1. Introduction and Background

Pervious concrete is a type of concrete that is made to allow a high rate of water to pass through itself. Conventional concretes have a very low permeability, in which water simply runs-off of its surface. Pervious concrete, therefore, is a specialty type of concrete with high permeability that has minimal run-off and allows for superior stormwater management and groundwater recharge. Pervious concrete is typically produced with coarse aggregate (rounded or angular) of similar size, cement, water, and little to no fine aggregate [1] - [11]. Pervious concrete typically has a void content of 15% - 30%, which creates a permeability of 2 mm/s - 7 mm/s [1] - [11]. Average compressive strengths range from 5 MPa - 10 MPa [1] [2] [3]. According to researchers, it is difficult to produce pervious concrete mixtures in excess of 12 MPa without the use of polymers [12] [13] [14]. Even without the use of polymers, compressive strengths in the 10 MPa range often require specialty aggregate to achieve such strengths. These high strengths also typically have very low permeability. In general, the most important performance criterion of pervious concrete is its ability to allow water to pass through the hardened pavement. However, by eliminating the fine aggregate to help create these mixtures, strength is sacrificed. The porosity (void content) of the mixtures is the critical design parameter such that a higher porosity produces higher performing percolation of water through the system. However, higher porosity also produces lower compressive strengths, which leads to insufficient structural capacity. Therefore, there is a difficult balance between its primary ability of percolation versus compressive strength. This research focuses on developing higher strength pervious concrete mixtures, without the aid of polymers, while also using readily available aggregates from the local area. Completing this investigation will allow researchers and industry designers to know what is required to produce higher strength pervious mixtures at a more economical cost, without sacrificing the percolation rate. This study was completed in San Marcos, TX.
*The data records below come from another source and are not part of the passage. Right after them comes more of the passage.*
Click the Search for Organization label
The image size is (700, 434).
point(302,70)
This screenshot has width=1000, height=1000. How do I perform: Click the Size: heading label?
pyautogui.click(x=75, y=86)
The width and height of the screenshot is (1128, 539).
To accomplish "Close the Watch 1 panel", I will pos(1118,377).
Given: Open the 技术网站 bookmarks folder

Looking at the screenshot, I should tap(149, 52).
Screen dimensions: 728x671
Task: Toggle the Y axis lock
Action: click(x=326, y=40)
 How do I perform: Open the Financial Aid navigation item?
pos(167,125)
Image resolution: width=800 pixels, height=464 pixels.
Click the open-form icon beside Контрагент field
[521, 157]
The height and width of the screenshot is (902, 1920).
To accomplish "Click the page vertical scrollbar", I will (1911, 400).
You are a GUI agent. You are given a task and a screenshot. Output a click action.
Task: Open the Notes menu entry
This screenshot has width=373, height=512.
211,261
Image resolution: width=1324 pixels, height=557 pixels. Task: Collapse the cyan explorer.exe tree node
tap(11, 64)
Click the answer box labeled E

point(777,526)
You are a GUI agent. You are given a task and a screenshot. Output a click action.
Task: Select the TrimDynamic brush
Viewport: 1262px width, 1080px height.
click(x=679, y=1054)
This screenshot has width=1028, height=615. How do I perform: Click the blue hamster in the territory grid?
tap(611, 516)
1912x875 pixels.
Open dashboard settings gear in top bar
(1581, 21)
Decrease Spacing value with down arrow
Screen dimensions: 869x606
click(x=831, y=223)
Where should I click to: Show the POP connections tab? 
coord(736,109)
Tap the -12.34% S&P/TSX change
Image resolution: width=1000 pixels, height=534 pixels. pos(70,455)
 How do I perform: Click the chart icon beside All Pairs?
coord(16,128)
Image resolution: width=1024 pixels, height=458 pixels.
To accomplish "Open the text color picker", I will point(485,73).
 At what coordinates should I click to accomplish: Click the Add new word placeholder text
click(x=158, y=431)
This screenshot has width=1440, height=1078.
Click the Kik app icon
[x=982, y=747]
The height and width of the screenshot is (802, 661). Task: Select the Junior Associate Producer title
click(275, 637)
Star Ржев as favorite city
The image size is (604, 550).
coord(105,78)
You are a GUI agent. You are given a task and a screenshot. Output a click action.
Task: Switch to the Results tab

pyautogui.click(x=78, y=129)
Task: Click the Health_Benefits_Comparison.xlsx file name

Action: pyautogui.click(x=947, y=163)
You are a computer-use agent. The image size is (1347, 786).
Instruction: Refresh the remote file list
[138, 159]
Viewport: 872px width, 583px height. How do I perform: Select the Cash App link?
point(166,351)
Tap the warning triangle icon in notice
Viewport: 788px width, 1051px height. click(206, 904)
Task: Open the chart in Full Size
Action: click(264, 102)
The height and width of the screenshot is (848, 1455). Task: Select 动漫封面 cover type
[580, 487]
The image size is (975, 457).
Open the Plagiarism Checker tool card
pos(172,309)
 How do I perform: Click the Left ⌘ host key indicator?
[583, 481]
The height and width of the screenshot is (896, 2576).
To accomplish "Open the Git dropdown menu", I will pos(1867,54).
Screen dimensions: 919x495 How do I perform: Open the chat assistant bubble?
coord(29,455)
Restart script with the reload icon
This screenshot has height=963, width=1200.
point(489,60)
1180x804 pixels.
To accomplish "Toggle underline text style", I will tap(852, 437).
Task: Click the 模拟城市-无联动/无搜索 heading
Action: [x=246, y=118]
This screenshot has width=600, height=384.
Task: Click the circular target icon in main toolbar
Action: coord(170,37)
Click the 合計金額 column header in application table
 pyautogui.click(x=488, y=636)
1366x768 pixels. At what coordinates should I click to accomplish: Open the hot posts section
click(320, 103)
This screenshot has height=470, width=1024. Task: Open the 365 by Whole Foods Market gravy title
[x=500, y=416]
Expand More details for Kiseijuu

Zhong, R., & Wille, K (2015) [12] were able to achieve pervious concrete mixtures exceeding 50 MPa, and a hydraulic conductivity in excess of 2 mm/s [12]. They completed their research by first focusing on an ultra high strength binder system, which included cement, silica fume, silica powder, water and a high range water reducing admixture (HRWRA). This became the binder system for the pervious concrete that had a tailored aggregate-to-binder ratio (A/B). The authors argue that a high strength binder using silica fume and silica powder increases the interfacial transition zone (ITZ). The authors then describe the importance of balancing the A/B, such that two high of an A/B results in higher strength, but lower porosity. Whereas, a low A/B leads to low strength but higher porosity. Therefore, creating a higher strength ITZ between the aggregate and the binder, while simultaneously balancing the A/B, is the best method for creating a high strength pervious concrete mixture.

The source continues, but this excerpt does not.